§ YOUR INSTRUCTIONS
Tally the lines of the data below that contain the string "target". Give the tally and nothing else.

§ RECORDS FOR THE EXERCISE
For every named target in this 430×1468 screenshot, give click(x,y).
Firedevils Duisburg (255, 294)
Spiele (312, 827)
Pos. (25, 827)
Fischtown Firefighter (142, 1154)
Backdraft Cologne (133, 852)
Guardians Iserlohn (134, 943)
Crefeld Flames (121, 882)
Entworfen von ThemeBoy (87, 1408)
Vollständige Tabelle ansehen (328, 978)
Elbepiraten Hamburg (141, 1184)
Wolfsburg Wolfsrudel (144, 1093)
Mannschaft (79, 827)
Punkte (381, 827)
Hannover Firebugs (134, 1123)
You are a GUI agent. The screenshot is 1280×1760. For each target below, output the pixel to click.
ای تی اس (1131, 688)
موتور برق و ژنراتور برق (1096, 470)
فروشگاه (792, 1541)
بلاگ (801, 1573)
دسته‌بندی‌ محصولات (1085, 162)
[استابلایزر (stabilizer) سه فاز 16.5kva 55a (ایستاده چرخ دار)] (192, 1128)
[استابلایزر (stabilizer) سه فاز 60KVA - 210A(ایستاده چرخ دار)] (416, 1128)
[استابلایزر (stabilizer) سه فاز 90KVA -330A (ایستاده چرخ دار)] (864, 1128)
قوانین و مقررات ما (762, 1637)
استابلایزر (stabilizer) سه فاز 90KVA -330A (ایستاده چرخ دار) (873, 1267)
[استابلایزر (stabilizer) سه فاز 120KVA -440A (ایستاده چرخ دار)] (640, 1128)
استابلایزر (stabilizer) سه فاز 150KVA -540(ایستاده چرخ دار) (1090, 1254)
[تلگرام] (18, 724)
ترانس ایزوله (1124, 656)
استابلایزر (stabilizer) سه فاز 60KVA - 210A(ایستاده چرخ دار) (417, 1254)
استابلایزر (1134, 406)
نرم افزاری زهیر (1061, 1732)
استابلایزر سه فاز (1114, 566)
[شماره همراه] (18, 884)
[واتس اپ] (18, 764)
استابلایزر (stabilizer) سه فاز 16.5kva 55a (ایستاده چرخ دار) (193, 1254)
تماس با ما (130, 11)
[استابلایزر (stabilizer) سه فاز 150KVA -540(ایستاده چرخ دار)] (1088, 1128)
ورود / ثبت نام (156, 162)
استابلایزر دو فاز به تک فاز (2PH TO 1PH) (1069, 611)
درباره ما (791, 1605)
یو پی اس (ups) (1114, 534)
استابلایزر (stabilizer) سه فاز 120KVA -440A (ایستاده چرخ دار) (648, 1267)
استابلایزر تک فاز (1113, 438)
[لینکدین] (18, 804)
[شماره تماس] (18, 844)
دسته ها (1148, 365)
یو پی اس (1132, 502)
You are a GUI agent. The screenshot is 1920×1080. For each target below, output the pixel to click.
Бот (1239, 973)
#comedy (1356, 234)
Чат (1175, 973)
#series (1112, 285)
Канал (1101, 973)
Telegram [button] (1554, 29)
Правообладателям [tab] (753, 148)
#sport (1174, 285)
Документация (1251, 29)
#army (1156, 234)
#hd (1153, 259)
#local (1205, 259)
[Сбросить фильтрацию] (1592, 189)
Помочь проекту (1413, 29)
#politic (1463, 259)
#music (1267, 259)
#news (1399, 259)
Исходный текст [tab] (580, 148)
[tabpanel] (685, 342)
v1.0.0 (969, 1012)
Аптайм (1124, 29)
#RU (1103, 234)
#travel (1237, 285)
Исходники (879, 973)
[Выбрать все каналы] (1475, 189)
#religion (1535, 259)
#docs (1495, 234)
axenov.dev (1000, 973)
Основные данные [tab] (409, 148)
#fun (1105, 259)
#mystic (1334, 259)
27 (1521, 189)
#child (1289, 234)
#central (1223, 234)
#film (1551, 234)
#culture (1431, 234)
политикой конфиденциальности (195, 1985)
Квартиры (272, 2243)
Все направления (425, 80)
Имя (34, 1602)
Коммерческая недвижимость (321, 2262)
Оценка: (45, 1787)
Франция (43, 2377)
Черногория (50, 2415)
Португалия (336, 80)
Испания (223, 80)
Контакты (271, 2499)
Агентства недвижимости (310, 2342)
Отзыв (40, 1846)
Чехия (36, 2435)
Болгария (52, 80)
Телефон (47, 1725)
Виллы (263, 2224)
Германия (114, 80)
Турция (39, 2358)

§ WRITTEN RESPONSE
3